___ The data ___

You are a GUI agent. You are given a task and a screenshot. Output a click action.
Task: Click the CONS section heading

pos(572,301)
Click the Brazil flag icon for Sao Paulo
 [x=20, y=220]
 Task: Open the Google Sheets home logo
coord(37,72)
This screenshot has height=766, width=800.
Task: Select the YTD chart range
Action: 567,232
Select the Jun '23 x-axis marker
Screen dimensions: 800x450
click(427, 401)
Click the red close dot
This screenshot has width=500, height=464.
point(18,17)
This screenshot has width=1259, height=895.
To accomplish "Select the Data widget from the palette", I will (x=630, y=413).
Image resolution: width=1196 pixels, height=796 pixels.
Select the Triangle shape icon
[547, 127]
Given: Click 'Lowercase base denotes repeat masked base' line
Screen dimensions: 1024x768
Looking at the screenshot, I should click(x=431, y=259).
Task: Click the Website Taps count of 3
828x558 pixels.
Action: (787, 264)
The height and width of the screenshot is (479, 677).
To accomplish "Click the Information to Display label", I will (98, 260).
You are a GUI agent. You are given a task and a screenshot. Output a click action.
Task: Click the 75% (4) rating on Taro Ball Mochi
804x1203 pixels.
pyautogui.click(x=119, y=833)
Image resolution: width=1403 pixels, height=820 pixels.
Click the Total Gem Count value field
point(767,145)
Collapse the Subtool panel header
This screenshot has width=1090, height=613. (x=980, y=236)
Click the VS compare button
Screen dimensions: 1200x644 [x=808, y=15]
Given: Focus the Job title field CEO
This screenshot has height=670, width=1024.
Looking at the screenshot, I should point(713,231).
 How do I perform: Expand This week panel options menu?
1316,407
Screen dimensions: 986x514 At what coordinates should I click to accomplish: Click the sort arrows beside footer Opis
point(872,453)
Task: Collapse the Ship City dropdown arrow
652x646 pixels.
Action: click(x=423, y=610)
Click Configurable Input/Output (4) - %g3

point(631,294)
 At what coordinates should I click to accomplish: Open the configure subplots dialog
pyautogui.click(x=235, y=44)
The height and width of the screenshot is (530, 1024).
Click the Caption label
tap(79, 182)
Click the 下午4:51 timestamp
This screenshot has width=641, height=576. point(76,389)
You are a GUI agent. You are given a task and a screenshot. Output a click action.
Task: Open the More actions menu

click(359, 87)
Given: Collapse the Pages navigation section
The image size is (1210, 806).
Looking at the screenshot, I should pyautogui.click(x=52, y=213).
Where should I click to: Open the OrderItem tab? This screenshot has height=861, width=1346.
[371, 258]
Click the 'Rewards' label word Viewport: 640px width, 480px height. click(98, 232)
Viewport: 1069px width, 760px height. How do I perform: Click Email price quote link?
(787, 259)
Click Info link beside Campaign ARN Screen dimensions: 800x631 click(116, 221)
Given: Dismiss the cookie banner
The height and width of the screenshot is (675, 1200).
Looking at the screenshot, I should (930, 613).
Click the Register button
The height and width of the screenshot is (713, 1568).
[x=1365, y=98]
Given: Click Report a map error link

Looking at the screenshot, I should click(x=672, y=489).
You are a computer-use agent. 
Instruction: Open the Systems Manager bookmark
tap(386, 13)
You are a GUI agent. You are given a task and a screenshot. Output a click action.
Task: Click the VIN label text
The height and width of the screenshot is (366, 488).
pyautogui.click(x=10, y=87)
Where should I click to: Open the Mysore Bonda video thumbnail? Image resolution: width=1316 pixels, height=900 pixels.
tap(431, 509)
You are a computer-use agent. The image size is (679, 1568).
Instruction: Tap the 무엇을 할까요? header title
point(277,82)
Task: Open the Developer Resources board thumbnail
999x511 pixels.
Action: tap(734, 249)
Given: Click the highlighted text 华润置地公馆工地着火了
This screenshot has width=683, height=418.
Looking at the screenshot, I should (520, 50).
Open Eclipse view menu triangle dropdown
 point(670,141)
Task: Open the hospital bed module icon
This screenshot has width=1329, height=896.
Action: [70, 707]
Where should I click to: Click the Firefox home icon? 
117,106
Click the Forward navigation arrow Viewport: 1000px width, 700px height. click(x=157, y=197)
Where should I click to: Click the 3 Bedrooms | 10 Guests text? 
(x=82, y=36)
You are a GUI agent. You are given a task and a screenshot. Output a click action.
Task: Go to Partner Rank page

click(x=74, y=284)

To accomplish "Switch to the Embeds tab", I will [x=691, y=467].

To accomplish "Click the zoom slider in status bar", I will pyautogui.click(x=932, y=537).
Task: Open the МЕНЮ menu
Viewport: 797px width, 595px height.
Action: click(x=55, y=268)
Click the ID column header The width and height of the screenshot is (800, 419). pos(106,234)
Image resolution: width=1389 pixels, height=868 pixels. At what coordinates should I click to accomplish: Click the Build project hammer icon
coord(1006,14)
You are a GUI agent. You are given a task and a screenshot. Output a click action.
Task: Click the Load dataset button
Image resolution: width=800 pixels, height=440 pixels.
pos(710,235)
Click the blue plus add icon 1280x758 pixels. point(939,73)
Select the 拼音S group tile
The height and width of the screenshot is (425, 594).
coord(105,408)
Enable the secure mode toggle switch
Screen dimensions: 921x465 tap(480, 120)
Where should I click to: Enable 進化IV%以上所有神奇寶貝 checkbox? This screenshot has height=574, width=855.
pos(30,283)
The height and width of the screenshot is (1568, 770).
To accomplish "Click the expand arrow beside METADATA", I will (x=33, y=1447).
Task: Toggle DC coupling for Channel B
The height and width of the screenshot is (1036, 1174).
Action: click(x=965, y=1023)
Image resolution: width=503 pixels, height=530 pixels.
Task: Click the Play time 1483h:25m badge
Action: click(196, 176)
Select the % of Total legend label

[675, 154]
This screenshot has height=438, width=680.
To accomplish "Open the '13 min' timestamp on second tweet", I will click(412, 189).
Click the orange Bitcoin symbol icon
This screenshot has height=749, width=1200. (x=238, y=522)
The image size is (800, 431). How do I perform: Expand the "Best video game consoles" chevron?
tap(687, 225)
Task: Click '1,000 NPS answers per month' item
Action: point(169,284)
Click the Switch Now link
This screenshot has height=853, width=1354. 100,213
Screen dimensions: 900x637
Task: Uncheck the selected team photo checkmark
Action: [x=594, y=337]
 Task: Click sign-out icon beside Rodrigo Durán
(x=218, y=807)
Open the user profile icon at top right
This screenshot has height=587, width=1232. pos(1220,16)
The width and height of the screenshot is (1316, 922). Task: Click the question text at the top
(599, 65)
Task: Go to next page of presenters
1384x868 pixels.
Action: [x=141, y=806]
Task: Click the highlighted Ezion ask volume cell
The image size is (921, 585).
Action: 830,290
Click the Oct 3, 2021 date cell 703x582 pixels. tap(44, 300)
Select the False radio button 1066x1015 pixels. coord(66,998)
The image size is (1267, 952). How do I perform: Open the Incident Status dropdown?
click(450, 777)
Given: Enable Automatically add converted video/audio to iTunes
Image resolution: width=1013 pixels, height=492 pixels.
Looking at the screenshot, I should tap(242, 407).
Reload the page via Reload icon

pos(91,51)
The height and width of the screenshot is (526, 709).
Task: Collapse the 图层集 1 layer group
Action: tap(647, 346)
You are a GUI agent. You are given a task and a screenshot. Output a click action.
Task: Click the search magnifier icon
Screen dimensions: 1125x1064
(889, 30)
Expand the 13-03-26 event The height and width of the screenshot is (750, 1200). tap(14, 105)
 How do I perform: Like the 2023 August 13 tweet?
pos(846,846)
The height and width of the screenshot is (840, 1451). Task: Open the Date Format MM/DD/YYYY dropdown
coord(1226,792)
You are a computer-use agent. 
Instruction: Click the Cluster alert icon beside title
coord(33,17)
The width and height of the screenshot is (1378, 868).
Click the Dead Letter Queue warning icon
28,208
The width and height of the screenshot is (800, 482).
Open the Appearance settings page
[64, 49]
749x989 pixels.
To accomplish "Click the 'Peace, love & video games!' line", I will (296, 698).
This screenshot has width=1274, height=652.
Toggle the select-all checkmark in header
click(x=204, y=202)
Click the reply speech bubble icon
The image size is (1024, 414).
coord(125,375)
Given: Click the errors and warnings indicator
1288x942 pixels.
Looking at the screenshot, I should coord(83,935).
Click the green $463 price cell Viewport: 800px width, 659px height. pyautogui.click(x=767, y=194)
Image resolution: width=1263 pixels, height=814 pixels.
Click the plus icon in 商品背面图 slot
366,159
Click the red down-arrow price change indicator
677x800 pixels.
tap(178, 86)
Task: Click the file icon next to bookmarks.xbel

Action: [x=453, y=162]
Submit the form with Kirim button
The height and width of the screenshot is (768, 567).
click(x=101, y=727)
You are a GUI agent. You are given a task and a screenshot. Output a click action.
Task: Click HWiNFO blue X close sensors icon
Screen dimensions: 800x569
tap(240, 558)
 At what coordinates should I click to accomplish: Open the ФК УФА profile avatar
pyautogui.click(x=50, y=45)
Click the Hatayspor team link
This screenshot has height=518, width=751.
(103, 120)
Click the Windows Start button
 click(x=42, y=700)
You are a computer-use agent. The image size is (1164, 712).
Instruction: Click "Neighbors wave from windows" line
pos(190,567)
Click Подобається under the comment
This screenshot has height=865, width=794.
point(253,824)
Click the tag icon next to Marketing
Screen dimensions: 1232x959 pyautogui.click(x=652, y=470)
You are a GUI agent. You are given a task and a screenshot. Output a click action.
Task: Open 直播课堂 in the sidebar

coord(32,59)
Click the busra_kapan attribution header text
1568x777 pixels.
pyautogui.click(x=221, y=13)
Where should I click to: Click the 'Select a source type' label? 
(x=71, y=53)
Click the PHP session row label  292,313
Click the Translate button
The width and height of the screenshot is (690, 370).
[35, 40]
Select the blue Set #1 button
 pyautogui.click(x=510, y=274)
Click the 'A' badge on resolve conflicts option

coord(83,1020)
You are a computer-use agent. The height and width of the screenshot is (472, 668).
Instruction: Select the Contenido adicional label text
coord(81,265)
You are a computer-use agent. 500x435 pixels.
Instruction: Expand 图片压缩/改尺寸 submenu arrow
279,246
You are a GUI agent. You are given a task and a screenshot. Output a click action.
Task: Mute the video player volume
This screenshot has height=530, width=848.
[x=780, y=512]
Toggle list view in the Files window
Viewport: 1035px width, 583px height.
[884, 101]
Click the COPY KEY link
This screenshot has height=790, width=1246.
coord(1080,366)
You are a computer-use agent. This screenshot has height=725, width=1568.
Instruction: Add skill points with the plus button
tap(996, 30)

___

> [Task brief] Print exactly the lines from the one containing "Toggle list view in the Files window" through the last line of the records above, both included.

> [Response to this exercise]
Toggle list view in the Files window
Viewport: 1035px width, 583px height.
[884, 101]
Click the COPY KEY link
This screenshot has height=790, width=1246.
coord(1080,366)
You are a computer-use agent. This screenshot has height=725, width=1568.
Instruction: Add skill points with the plus button
tap(996, 30)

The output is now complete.